Tobin Sorenson (June 15, 1955 – October 5, 1980) was an American rock climber famed for bold first ascents on Yosemite big walls, in the Alps, Canadian Rockies, and New Zealand. He is considered by some the best all-around climber of his time. A member of an informal group called the Stonemasters, Sorenson pushed risk standards in rock and alpine climbing. His long list of climbing accomplishments included the first ascent of the Dru Couloir Direct, the remarkable alpine ascent of the Eiger Harlin Direct, and a winter solo of the North Face of the Matterhorn in only 8 1/2 hours, to name only a few.
Despite these accomplishments, Tobin would speak of the emptiness of his earlier days of climbing. In an interview for an Australian climbing magazine (Thrutch No. 79), he said: “…it was climb, climb, climb, don’t stop and don’t look back. Climbing was my god, and I looked to it for my meaning, my social life, my every need. I finally got to this point of fame I had always wanted, but when I stood on this little mountain of mine, this summit of fame and ability, I began to see the emptiness of it all…” He went on to say: “… to me climbing is one of the ultimate challenges in life, but by itself climbing can be very meaningless…”
What is it that causes that feeling of emptiness deep inside a person after attaining the goal of which he has dreamed? Emptiness is experienced in our lives when we live without acknowledging our God, without walking each day in close fellowship with Him. It is this close relationship with our God for which were created, and to ignore it leads inexorably toward emptiness.

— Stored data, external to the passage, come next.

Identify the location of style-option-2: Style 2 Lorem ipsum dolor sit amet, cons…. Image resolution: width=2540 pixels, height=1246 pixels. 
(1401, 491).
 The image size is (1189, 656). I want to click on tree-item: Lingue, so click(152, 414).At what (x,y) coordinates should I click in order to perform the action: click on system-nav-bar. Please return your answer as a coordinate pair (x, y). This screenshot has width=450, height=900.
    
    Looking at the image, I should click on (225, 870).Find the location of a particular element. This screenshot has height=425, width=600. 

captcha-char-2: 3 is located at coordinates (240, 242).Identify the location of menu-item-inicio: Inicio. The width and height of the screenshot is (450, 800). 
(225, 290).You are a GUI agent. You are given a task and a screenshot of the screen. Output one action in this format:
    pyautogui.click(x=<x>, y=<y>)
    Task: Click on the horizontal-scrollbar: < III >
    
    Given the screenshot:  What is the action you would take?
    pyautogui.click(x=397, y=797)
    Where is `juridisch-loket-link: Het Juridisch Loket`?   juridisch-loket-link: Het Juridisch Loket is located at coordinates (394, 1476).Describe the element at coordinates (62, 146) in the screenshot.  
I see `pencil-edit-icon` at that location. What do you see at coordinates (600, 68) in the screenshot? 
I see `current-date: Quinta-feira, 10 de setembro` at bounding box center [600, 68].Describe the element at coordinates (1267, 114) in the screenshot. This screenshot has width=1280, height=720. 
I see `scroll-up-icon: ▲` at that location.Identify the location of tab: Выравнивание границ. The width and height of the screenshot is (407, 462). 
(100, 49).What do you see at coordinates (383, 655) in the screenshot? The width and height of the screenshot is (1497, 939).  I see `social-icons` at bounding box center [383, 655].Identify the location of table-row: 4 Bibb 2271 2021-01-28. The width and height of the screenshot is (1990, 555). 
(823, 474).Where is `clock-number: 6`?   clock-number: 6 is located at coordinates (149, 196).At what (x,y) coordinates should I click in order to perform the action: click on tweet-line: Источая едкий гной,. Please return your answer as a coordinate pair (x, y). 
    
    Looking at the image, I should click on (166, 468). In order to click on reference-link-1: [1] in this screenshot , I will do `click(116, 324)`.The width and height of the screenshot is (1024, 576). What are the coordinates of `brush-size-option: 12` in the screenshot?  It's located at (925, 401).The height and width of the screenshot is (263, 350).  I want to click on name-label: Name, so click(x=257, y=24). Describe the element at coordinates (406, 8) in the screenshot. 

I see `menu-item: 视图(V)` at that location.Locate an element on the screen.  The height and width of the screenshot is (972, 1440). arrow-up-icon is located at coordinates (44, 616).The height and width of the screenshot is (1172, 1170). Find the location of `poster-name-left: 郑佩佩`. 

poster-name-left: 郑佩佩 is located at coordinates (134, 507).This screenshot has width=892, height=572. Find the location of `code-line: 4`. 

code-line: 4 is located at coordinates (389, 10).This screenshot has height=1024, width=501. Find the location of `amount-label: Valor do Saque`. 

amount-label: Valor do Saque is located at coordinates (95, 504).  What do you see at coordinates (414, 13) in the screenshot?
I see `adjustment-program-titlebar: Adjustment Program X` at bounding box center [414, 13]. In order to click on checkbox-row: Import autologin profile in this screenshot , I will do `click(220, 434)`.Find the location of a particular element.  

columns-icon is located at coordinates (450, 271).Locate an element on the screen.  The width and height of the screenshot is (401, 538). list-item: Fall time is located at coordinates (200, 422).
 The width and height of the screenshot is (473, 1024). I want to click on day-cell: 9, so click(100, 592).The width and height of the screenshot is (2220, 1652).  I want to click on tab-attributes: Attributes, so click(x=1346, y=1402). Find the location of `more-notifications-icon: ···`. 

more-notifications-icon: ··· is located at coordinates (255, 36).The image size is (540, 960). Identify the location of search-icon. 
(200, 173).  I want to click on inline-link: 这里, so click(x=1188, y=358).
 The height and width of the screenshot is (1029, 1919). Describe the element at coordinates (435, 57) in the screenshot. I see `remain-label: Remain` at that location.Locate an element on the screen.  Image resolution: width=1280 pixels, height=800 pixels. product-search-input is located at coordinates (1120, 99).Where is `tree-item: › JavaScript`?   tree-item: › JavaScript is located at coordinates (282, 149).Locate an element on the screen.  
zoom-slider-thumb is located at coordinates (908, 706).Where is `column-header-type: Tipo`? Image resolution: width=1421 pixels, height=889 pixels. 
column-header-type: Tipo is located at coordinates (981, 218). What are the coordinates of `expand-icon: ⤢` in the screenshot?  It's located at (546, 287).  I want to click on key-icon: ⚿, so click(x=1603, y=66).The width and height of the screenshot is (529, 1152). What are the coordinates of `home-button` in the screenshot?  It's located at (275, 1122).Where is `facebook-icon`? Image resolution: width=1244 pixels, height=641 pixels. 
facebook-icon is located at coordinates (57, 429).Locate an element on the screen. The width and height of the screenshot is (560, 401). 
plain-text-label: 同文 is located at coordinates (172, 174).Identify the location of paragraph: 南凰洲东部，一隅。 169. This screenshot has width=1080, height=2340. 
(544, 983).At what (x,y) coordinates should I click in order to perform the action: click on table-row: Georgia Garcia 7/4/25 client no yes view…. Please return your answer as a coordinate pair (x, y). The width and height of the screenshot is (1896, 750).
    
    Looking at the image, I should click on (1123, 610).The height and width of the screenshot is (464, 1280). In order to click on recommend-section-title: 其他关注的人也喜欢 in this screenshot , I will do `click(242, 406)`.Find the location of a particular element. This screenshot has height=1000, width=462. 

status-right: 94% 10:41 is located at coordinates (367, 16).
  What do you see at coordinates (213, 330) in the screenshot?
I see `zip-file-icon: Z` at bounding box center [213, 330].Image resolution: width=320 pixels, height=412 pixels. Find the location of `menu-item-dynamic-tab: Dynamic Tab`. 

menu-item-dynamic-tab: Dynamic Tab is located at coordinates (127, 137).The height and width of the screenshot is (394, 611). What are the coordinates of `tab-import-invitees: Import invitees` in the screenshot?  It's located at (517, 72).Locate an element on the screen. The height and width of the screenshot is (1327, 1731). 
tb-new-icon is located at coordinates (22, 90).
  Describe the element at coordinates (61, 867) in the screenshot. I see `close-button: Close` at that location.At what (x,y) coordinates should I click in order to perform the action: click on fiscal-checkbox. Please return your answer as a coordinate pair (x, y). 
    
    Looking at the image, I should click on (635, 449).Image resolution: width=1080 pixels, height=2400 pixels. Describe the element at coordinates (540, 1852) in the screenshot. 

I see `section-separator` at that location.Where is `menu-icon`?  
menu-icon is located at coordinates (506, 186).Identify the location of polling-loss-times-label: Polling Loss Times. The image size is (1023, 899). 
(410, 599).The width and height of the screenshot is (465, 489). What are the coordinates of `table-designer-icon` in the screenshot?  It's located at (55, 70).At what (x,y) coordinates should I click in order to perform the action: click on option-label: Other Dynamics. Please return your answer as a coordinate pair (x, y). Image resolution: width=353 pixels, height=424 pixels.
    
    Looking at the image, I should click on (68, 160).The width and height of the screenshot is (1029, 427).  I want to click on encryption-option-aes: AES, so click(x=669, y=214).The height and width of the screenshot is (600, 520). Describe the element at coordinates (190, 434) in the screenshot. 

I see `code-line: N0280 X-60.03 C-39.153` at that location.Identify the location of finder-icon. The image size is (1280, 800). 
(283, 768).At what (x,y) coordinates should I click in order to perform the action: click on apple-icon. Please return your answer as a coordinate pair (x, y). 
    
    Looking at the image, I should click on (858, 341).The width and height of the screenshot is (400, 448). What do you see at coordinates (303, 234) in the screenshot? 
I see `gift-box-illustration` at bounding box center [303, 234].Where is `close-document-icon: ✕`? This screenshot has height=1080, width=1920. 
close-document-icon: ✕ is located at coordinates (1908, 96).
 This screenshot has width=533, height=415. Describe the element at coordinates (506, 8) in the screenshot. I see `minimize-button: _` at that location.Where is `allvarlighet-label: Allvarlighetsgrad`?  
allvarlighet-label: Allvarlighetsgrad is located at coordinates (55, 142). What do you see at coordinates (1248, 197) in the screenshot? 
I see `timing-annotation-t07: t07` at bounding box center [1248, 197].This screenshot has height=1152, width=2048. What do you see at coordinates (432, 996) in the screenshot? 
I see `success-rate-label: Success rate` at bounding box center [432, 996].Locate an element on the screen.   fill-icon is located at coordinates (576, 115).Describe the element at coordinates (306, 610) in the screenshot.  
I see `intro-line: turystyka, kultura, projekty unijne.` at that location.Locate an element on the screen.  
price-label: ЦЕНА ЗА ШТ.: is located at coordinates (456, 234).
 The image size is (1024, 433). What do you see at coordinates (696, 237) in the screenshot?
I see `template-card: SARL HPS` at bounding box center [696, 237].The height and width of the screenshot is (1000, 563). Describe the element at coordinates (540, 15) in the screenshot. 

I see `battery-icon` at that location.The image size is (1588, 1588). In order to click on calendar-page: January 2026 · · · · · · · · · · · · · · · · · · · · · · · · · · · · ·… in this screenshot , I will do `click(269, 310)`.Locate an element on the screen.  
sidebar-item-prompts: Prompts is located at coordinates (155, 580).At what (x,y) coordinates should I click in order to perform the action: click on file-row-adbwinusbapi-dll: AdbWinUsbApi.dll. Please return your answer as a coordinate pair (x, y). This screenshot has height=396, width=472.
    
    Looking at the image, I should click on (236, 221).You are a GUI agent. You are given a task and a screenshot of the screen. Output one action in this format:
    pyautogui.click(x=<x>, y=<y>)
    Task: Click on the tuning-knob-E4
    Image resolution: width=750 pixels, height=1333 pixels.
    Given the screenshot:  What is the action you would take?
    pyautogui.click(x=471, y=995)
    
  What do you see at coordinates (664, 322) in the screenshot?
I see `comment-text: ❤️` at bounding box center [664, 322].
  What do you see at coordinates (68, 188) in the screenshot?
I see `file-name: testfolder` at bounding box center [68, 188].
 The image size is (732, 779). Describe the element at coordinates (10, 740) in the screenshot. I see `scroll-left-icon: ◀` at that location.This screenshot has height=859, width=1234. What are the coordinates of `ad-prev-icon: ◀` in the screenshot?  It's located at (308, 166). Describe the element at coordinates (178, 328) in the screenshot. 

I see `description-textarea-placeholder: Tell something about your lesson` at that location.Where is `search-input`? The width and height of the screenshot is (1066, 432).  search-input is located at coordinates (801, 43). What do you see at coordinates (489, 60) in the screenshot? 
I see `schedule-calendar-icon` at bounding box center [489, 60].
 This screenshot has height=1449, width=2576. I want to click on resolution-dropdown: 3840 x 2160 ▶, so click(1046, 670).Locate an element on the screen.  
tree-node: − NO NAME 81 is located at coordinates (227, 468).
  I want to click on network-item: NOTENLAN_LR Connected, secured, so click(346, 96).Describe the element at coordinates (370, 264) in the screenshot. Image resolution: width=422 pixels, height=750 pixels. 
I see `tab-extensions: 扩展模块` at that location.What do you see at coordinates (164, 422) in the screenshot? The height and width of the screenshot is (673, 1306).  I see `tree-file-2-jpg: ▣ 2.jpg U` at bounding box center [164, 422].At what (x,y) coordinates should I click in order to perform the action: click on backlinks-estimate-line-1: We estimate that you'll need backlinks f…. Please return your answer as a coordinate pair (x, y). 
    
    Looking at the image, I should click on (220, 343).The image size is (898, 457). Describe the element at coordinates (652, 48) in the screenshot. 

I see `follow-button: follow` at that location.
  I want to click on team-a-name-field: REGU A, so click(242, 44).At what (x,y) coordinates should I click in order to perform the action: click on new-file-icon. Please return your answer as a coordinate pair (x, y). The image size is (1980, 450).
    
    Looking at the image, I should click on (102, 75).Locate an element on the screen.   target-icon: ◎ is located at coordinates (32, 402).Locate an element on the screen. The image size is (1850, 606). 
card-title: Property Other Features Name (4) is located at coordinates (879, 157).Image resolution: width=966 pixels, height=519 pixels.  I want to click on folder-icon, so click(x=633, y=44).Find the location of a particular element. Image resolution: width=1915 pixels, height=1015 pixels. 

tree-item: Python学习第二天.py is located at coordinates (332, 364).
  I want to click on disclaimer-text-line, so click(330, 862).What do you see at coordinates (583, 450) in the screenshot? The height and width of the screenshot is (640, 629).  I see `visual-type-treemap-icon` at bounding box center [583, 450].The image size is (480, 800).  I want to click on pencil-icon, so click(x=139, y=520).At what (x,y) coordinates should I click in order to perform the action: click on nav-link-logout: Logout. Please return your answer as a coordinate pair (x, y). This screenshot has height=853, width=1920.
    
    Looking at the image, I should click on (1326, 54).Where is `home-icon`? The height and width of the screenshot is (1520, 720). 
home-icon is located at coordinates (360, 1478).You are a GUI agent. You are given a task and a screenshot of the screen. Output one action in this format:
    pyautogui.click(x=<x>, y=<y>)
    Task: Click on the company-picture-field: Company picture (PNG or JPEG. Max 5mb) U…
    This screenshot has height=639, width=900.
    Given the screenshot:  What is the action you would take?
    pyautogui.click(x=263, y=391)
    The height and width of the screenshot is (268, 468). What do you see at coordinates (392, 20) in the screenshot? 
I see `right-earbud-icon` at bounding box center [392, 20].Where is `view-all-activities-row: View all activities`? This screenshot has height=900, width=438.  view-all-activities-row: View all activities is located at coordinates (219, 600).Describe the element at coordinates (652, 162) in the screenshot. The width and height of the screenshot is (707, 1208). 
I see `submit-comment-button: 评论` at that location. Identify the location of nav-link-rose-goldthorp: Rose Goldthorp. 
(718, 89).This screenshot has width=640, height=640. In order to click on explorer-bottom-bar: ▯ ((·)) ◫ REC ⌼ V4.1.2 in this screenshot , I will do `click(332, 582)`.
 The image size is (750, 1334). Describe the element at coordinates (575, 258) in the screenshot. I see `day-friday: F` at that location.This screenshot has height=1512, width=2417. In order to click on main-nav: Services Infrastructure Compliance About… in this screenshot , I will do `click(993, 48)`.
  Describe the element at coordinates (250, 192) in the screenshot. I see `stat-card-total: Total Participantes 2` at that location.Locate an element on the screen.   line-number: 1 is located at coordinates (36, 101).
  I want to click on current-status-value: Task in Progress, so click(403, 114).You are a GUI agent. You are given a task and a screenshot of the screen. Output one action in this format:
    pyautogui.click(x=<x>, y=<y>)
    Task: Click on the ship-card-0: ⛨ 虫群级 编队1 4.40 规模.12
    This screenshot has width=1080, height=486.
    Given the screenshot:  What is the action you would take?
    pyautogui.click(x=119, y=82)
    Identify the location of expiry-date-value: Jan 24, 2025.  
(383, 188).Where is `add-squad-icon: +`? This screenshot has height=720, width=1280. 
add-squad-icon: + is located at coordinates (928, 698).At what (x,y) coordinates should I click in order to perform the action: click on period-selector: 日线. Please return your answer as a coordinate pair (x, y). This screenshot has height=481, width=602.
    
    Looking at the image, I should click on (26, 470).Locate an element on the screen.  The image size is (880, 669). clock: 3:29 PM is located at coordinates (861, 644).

Intimacy with our God leads us inexorably toward a life of fulfillment and adventure. Tobin once told me that he pursued his relationship with his God in the same way he pursued his climbing and conditioning. As an athlete, Tobin spent hours each day in preparation and conditioning. Tobin was known for pursuing his climbing in a radical, push-the-margins approach. He pushed himself toward intimacy with his God with the same vigorous engagement. From the Thrutch interview, he said, “…I have often tried to say that in Christ we must live radically … Committed to him…” Watching Tobin for the short time I knew him made it clear that he lived this radical relationship with his God.
This, I say, is the great adventure. Tobin’s eyes lit up when talking about climbing, and when he spoke about his adventure with his God. We will never be fulfilled, and our hearts will be restless until we find the intimacy with our God for which we were made.